Na prática, um servidor que conclua, em seu último ano antes da inatividade, um doutorado que dê direito a um adicional de 100% sobre o salário terá o valor dobrado incorporado à aposentadoria a ser recebida até o fim de sua vida – mesmo que ele só tenha contribuído sobre os 100% por um período equivalente a 12 meses.

No INSS, a mesma reforma da Previdência prevê que o valor da aposentadoria será calculado com base na média de todos os salários sobre os quais o trabalhador contribuiu para a Previdência – inclusive os menores, do início da carreira.

A brecha para a benesse aos servidores passou a existir depois que o relator, senador Tasso Jereissati (PSDB-CE), acatou uma emenda apresentada pelo senador Rodrigo Pacheco (DEM-MG) após a apresentação do parecer do tucano.

A incorporação dos 100% já é a regra hoje, mas a proposta de reforma aprovada na Câmara dos Deputados endurecia as normas ao prever que a incorporação levaria em conta bonificações e vantagens recebidas ao longo de toda a carreira. Ou seja, uma média dos valores, o que resultaria em incorporação menor à aposentadoria.

O texto da Câmara, que recebeu aval dos deputados nos dois turnos de votação em plenário, era até mais duro que a proposta do governo, que previa um cálculo com base na média dos dez anos anteriores à aposentadoria.

Jereissati justificou que preferia a redação do governo e, para evitar atrasos na reforma devido à mudança no conteúdo, deixou a mudança para a chamada PEC paralela. Esse novo texto, que pretende mexer em alguns pontos da reforma da Previdência, ainda precisará ser aprovado tanto pelo Senado quanto pela Câmara. O prazo de tramitação ainda é incerto.

O governo viu a manobra do Senado como uma tentativa de beneficiar o poderoso lobby do funcionalismo com uma “janela” entre a aprovação da reforma e a votação da PEC paralela para se aposentar com benefício maior. Esse tempo pode ser suficiente para beneficiar boa parte dos servidores, já que a maioria dos que ingressaram até 2003 e têm direito a essa incorporação poderá pedir aposentadoria neste e no próximo ano.

Caso a reforma fosse aprovada igual à versão da Câmara, o texto seria promulgado em seguida, e esses servidores que estão próximos da inatividade veriam seu benefício de aposentado ficar menor.

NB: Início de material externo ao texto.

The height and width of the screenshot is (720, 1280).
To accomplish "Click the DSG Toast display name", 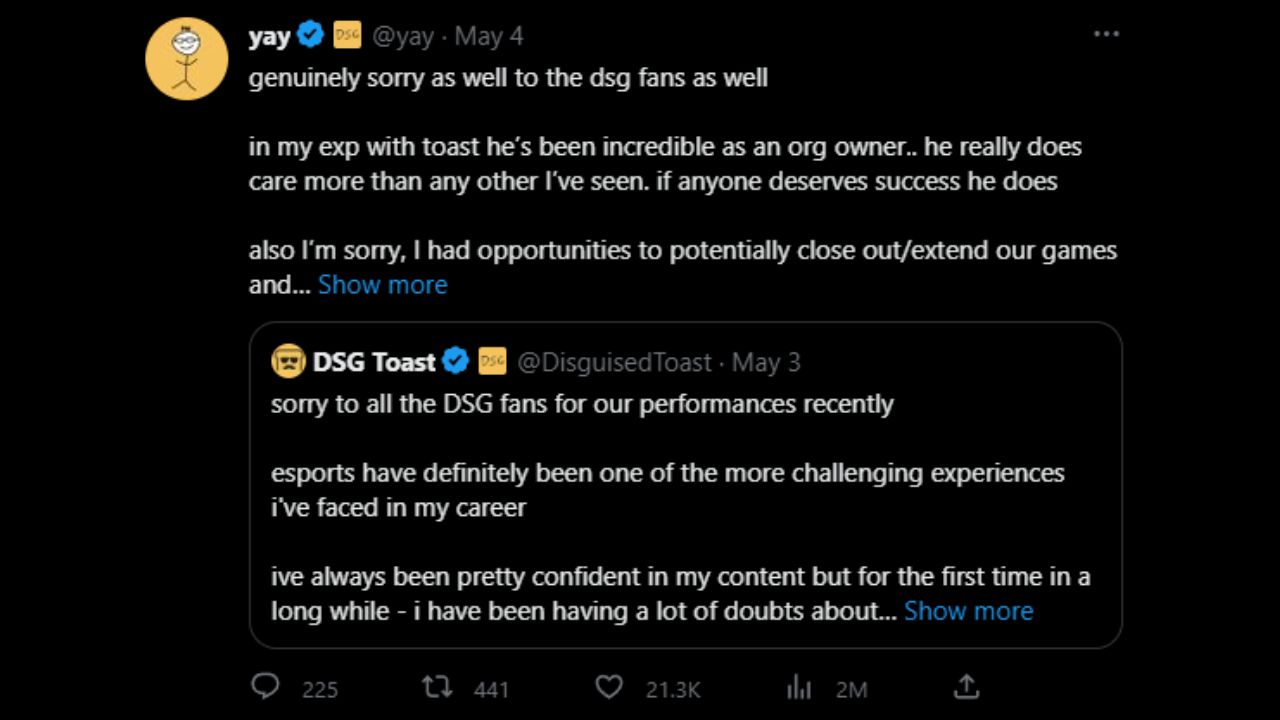I will pos(374,362).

No exemplo do servidor que conclui o doutorado no último ano antes da aposentadoria, ele incorporaria menos que os 100% ao valor do benefício, tanto pela regra do governo quanto pela regra da Câmara. Se durante cinco anos ele tivesse recebido um adicional de 30% por ter especialização e por nove anos recebeu mais 70% pelo mestrado, na aposentadoria ele incorporaria 73% do salário na regra do governo e 58,7% na regra da Câmara.

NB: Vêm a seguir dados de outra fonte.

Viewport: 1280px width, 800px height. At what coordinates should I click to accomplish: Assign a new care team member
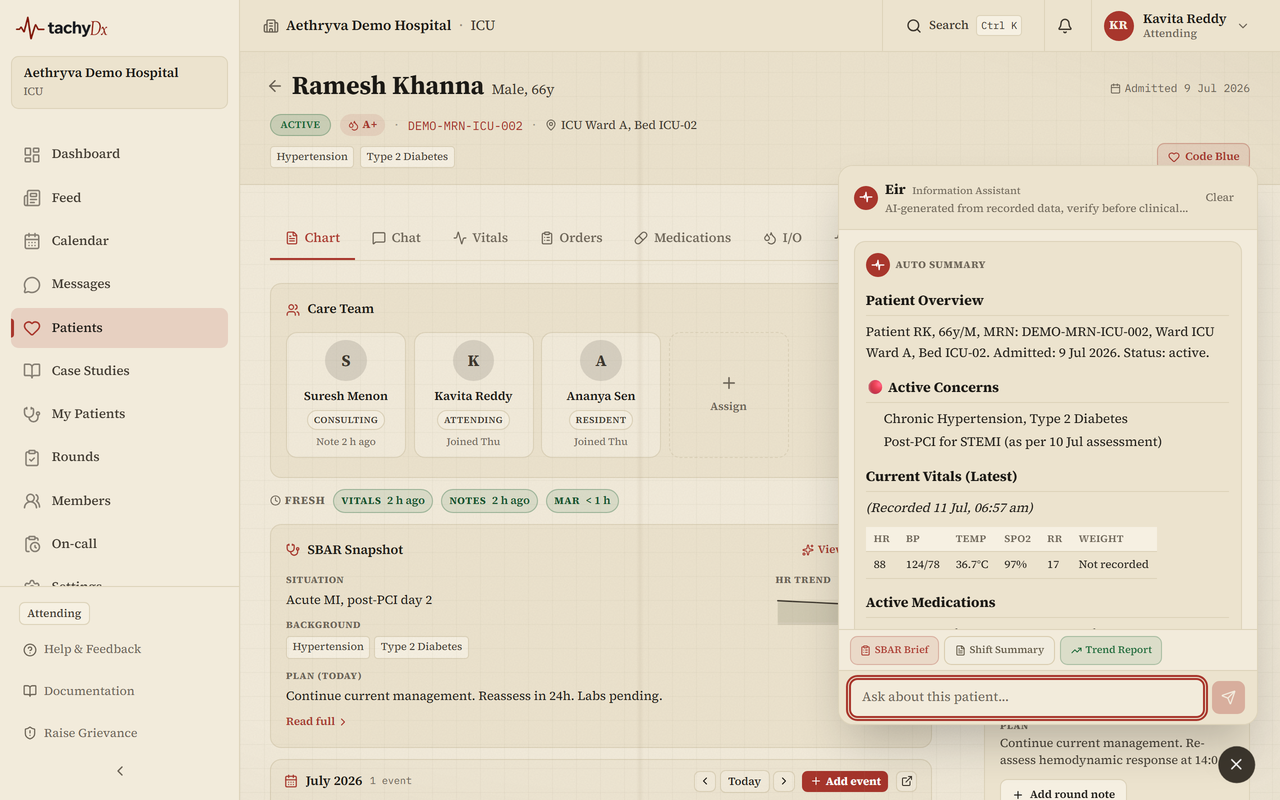pos(728,395)
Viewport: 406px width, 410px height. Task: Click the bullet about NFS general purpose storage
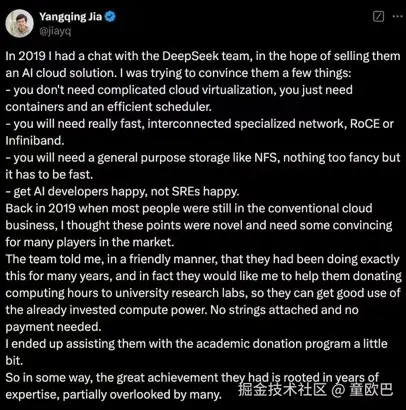click(203, 158)
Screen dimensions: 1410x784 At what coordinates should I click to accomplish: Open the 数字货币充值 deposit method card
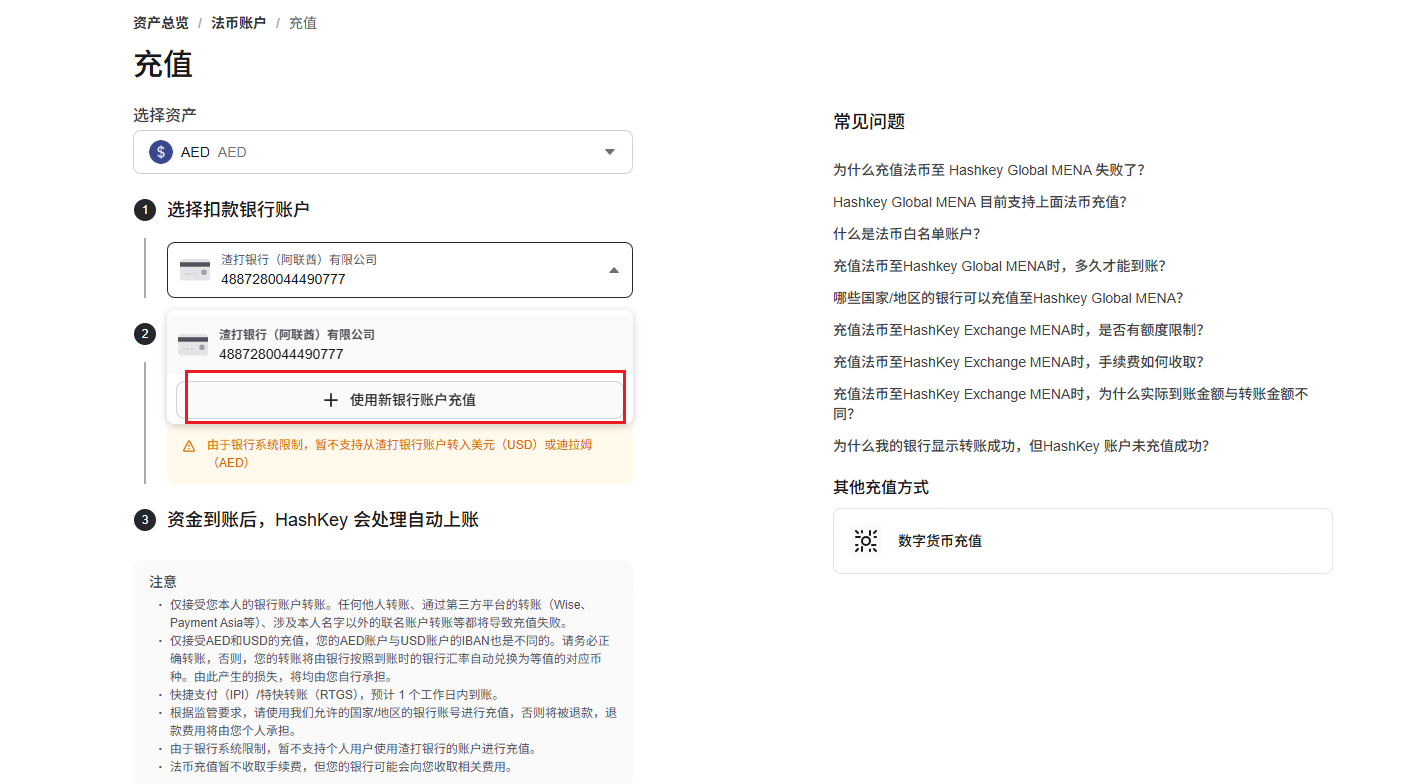[1082, 541]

Autor da emenda, Pacheco argumentou que retirar a mudança e propor na PEC paralela a retomada do texto do governo seria uma medida de “equidade e segurança jurídica” e cita o caso dos auditores fiscais estaduais, que, segundo o senador, recebem 75% do salário em forma de bonificação por desempenho.

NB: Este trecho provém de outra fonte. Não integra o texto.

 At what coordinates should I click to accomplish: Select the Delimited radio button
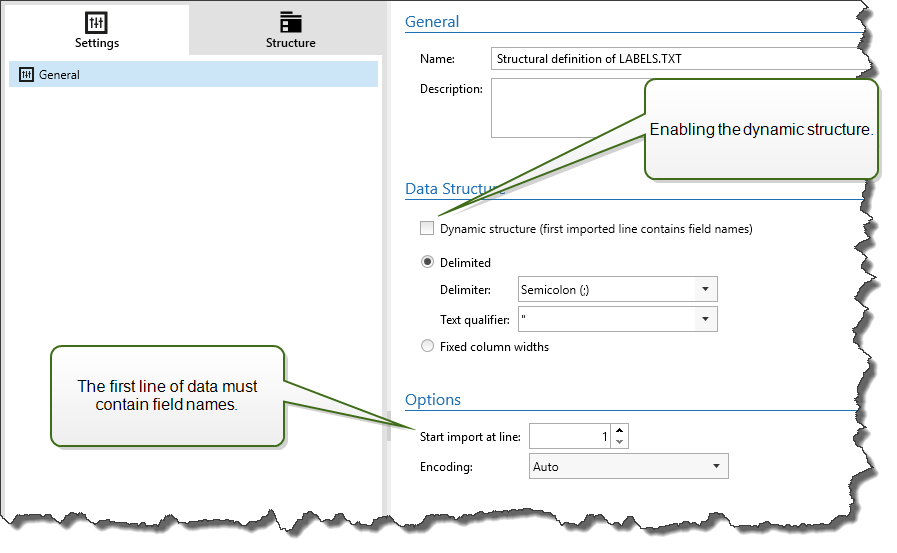(428, 263)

Em sua justificativa para acatar a mudança, o relator disse que “o impacto é virtualmente nulo para União, pois trata do cálculo da integralidade na presença de vantagens variáveis vinculadas a indicadores de desempenho ou produtividade, incomuns em âmbito federal”.

“Entretanto, a medida é relevante para servidores estaduais ou municipais nesta condição que estavam tendo tratamento não-isonômico em relação a carreiras remuneradas por subsídio”, reconheceu Jereissati. Os Estados tiveram rombo de R$ 101 bilhões em suas Previdências no ano passado.

O governo discorda da tese de que o impacto para as contas da União é "virtualmente nulo". Segundo o secretário de Previdência do Ministério da Economia, Leonardo Rolim, como o valor das gratificações recebidas por esses servidores varia muito, as contas teriam que ser feitas praticamente caso a caso, com enorme dificuldade de projetá-las. Rolim disse, porém, que considera a perda “importante” e que tem “esperanças” de reverter a mudança convencendo os senadores na comissão.